In this paper, we analyzed the relationship between the emergence of two phenomena of chaotic dynamics. On the one hand, the multifractal structure of a strange attractor and, on the other hand, chaotic synchronization. We demonstrate this relationship by introducing topological synchronization, in which the multifractal structure of one strange attractor approaches the other until the multifractal structure of the attractors is the same. Topological synchronization shifts the descriptive levels of synchronization to the emergence level of the topology domain of the attractors. Topological synchronization is a powerful tool to investigate chaotic synchronization, and it gives us relevant information even in high mismatched systems and in high dimensional systems. It reveals that chaotic synchronization is a continuous process that can be described by the zipper effect. The fact that we see the same zipper effect in various different systems, from logistic map and the canonical Rössler system to an extreme case of high mismatched Rössler system and high dimensional chaotic system like the Mackey–Glass system, supports that the zipper effect is an essential trait of chaotic synchronization. Furthermore, we even see that in class III system, not only that the zipper effect is present during the synchronization process, it is also present during the de-synchronization process as a reverse zipper effect. Our findings, therefore, suggest that, typically, the road to complete synchronization starts at low coupling with topological synchronization of the sparse areas in the attractor and continues with topological synchronizations of much more dense areas in the attractor until complete topological synchronization is reached for high enough coupling. The study of chaotic microscopic behavior can only be observed through numerical tools, and motivated and supported, as we did in the paper, by reasoning and qualitative arguments. As a result, in order to build a solid case, topological synchronization needs to be studied more and additional numerical studies need to be performed in order to continue and validate the results that we presented in this paper.
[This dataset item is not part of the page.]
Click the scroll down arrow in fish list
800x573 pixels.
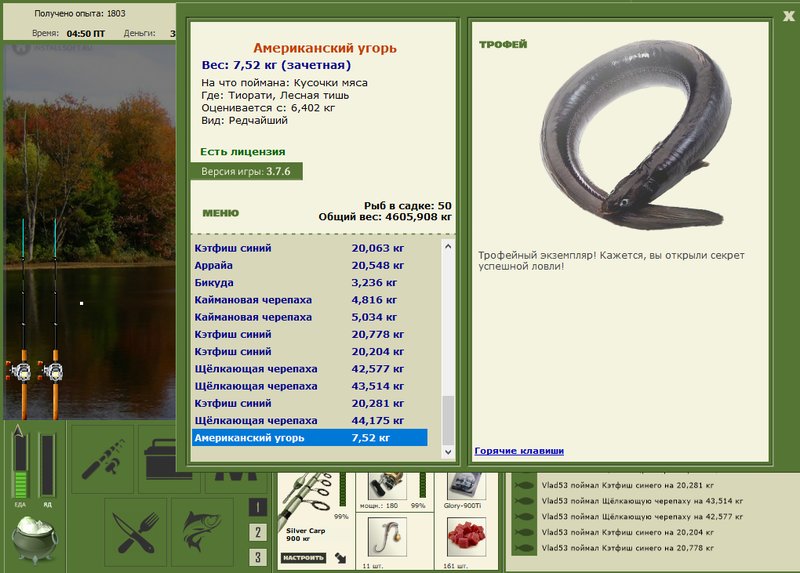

One application of these results is to determine how much synchronization a physical system has and where, in phase space, it occurred. For some real chaotic systems, complete synchronization will be detected, whereas other systems may only sync until the point where their less crowded areas in the attractor will be synchronized. Topological synchronization can detect these differences and show which areas of the phase space have already synchronized. Furthermore, by applying topological synchronization to extreme cases of chaotic systems (like cases of high mismatch between the parameters of the system) we can extend our understanding of the synchronization process to cases that were hard to study before.